Its operative content is permission and aid: "Whoever there is among you⁺ of all his people, his God be with him, and let him go up to Jerusalem, which is in Judah, and build the house of Yahweh, the God of Israel (he is God), which is in Jerusalem. And whoever is left, in any place where he sojourns, let the men of his place help him with silver, and with gold, and with goods, and with beasts, besides the freewill-offering for the house of God which is in Jerusalem" (Ezr 1:3-4). The 2 Chronicles closing form fastens the same edict to the canonical seam: "Whoever there is among you⁺ of all his people, Yahweh his God be with him, and let him go up" (2Ch 36:23).
A second imperial-emancipation proclamation closes the Maccabean concession-decrees. Demetrius's rescript is to be posted publicly: "see that you make a copy of these things, and let it be given to Jonathan, and set on the holy mountain, in a conspicuous place" (1Ma 11:37). The copy, the transmission to the high priest, and the conspicuous posting on Mount Zion turn the royal concession into a permanent public exhibit. The earlier Alexander rescript is published the other way — as a parade-and-cry: the king tells his princes, "Go out with him into the midst of the city, and make proclamation, that no man complain against him of any matter, and that no man trouble him for any manner of cause" (1Ma 10:63), the immunity-content of the proclamation being a court-backed ban on accusation against the new high-priest.
Heralds in the Wilderness
Two prophetic proclamations frame Yahweh's coming with the same dispatch-vocabulary the courts use, but with no king behind them other than Yahweh himself. The voice in Isa 40 is a road-clearing summons: "The voice of one who cries, Prepare⁺ in the wilderness the way of Yahweh; make level in the desert a highway for our God" (Isa 40:3). The herald's task is then handed to a high-mountain announcer: "O you who tell good news to Zion, get yourself up on a high mountain; O you who tell good news to Jerusalem, lift up your voice with strength; lift it up, don't be afraid; say to the cities of Judah, Look, your⁺ God!" (Isa 40:9).
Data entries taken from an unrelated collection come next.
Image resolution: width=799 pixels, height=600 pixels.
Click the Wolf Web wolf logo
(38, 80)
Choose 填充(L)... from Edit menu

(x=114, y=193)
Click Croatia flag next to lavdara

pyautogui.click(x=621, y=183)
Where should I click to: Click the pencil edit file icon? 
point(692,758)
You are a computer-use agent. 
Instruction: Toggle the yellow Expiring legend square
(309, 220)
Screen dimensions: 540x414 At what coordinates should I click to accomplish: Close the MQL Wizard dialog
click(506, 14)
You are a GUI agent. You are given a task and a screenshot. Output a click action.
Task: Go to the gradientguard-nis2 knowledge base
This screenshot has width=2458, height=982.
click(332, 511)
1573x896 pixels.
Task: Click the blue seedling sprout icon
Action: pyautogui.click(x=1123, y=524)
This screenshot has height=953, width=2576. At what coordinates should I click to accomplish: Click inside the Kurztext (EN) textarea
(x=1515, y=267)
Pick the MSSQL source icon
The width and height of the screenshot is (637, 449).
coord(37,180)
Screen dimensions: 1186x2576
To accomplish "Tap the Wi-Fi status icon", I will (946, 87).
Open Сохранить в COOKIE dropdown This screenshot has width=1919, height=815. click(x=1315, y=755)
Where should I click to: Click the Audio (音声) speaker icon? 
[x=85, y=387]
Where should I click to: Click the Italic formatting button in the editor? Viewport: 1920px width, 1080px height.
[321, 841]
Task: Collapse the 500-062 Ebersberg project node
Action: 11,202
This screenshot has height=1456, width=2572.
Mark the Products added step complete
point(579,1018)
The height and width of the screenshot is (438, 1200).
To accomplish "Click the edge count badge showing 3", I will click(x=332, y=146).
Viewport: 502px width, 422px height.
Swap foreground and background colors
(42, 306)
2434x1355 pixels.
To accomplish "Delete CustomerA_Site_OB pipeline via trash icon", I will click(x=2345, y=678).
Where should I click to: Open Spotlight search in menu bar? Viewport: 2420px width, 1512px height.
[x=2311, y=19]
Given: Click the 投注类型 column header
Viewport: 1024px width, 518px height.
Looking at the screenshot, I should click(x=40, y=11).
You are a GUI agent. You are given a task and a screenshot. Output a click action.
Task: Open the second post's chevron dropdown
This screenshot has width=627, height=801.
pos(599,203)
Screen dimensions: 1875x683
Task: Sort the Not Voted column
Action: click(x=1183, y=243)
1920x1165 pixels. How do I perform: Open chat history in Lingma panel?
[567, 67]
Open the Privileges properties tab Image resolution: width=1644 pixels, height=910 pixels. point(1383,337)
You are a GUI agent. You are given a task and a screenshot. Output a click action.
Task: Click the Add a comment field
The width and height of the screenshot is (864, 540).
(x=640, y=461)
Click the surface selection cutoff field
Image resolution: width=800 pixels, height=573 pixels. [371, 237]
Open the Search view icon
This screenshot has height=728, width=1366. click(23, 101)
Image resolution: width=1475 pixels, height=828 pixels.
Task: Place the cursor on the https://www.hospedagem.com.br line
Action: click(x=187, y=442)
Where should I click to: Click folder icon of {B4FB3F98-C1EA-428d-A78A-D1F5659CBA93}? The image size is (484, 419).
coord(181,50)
The distribution-mechanics — high-mountain platform, lifted voice, addressed cities — are the same machinery the imperial heralds use, repurposed to announce the arrival of the divine king.
Battlefield Cry
Not every proclamation is scripted in advance. The dismissal-cry that ends the disaster at Ramoth-gilead is a battlefield-issued public order: "there went a cry throughout the host about the going down of the sun, saying, Every man to his city, and every man to his country" (1Ki 22:36). The cry-throughout-the-host distribution names an army-wide audible announcement, the sunset placement fixes it at the day's close, and the paired imperatives dismiss the whole force to its own towns and tribal districts after the king's death in the chariot.